··· MATERIAL PROVIDED ···

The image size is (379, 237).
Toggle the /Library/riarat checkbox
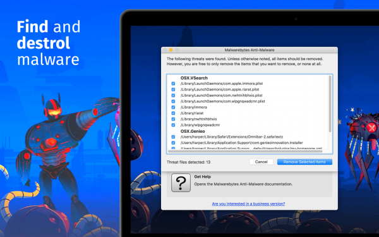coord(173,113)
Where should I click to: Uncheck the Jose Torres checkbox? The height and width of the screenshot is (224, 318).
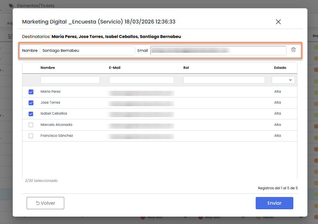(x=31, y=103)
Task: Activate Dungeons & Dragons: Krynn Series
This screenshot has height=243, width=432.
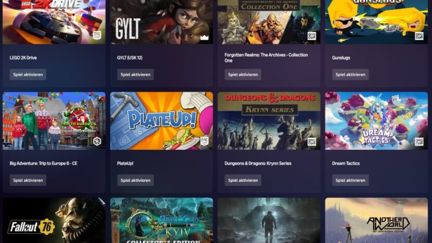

···

*TASK OBJECTIVE*. Lines from the one containing "Where should I" through the end of the entries above, both included, are to be written out exactly; no pictures and no other lines.

*REPLY*.
Where should I click to: Uncheck the Jose Torres checkbox? The height and width of the screenshot is (224, 318).
(x=31, y=103)
Task: Activate Dungeons & Dragons: Krynn Series
This screenshot has height=243, width=432.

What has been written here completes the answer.